A cautious approach to concessions
The broader shift toward widespread pour‑overs is driven largely by revenue considerations, a motive that has already persuaded Iowa State to announce a full‑scale beer program for the 2026 season, a decision championed by coach Matt Campbell and supported by the Cyclones’ leadership, including TJ Otzelberger.
At K‑State, alcohol is already available at baseball and basketball contests and in a few designated zones of the football venue, but the policy stops short of a campus‑wide concession stand rollout; some fans appreciate the flexibility to exit and re‑enter the stadium at will.
Recruiting momentum
The conversation turns to the program’s future talent pipeline, where the 2027 recruiting class has already attracted 27 prospects, among them four‑star defensive back Cooper Ohnmacht, the top‑rated recruit in the Sunflower State, and 6‑foot‑6, 245‑pound lineman Finn Walker, who holds offers from several conference peers, as well as defensive standouts Joseph Graves and Joshua Vilmael.
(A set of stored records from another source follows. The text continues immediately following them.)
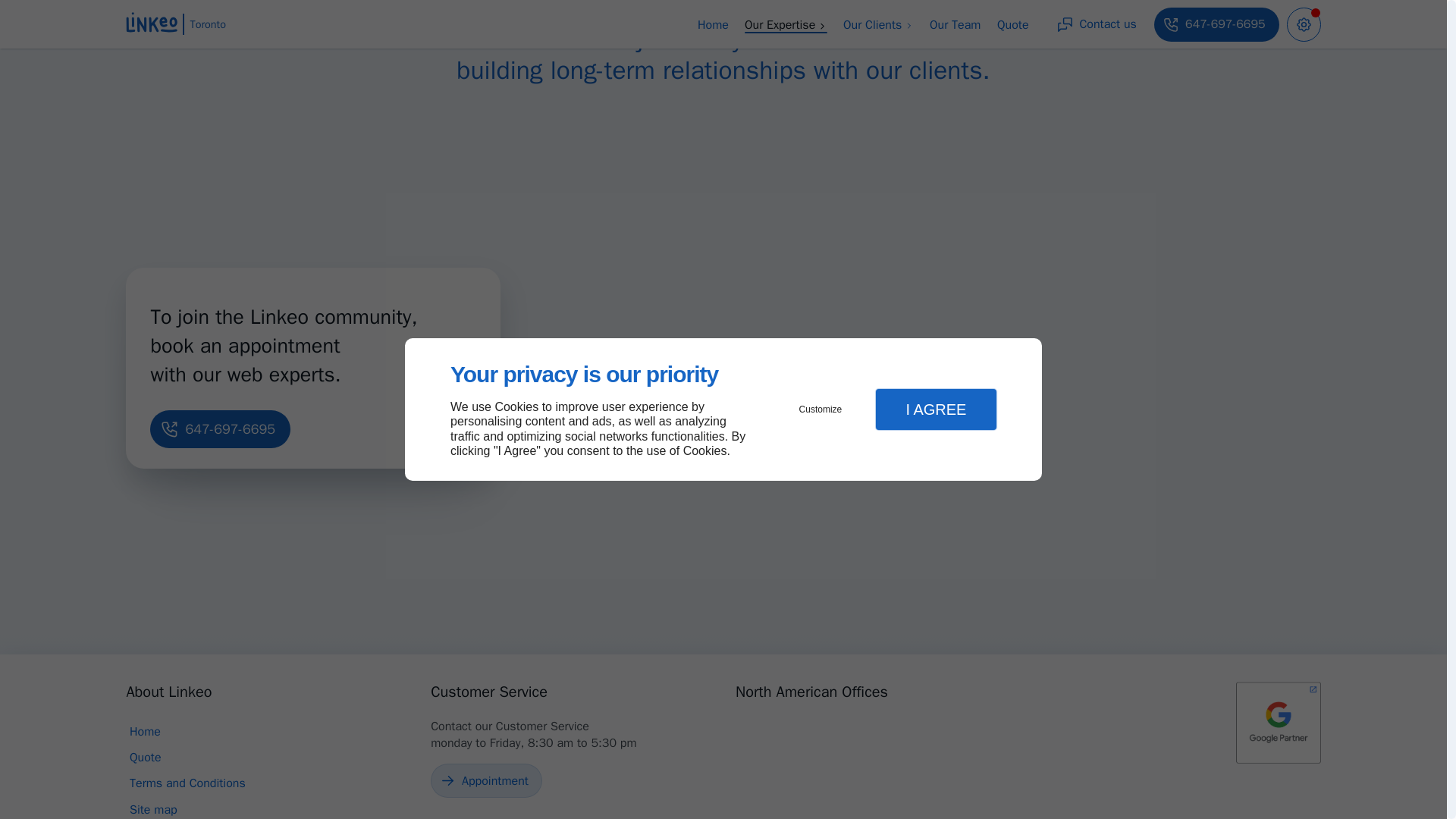
Appointment (485, 780)
647-697-6695 (219, 429)
Home (144, 730)
Site map (153, 807)
Terms and Conditions (187, 782)
Quote (145, 756)
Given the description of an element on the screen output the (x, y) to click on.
The class also surfaces a missed opportunity: the program fell short in courting local NBA draft hopefuls such as Keaton Wagler, Bennett Stirtz and Cameron Carr, a shortfall that contributed to the dismissal of former coach Jerome Tang.
New head coach Casey Alexander, who recently extended offers to prospects in Kansas City and expressed a desire to tap into Wichita talent, inherits a roster reshaped by those departures.
Meanwhile, the Detroit Pistons’ second‑round selection of Ugonna Onyenso, a former K‑State big man who struggled in Manhattan before thriving at Virginia, underscores the unpredictable pathways of player development.